- [Exercise task]
Edit the listing below by replacing every "Given" with "Task" and changing nothing else. Write out the revised listing without the pictures.

(Data entries)
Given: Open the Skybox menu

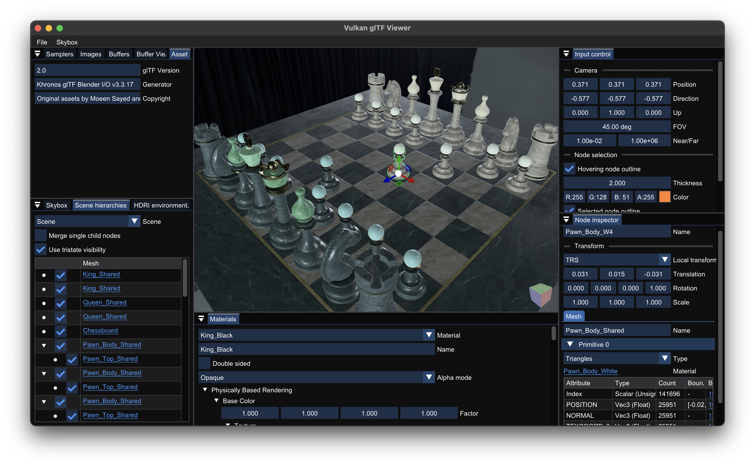Looking at the screenshot, I should [67, 42].
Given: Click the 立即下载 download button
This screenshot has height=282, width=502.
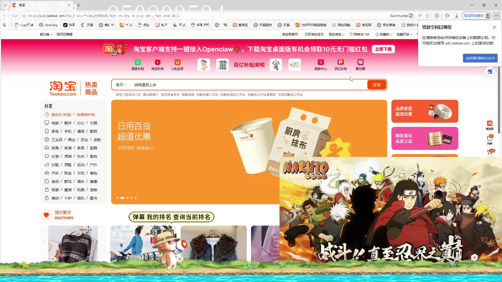Looking at the screenshot, I should pos(383,49).
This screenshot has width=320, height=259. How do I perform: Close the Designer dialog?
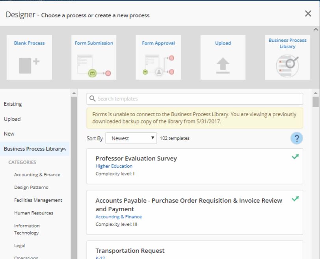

- [Complete response]
Task: Open the Skybox menu

Looking at the screenshot, I should [67, 42].
Task: Click the 立即下载 download button
This screenshot has height=282, width=502.
Looking at the screenshot, I should pos(383,49).
This screenshot has width=320, height=259. How do I perform: Close the Designer dialog?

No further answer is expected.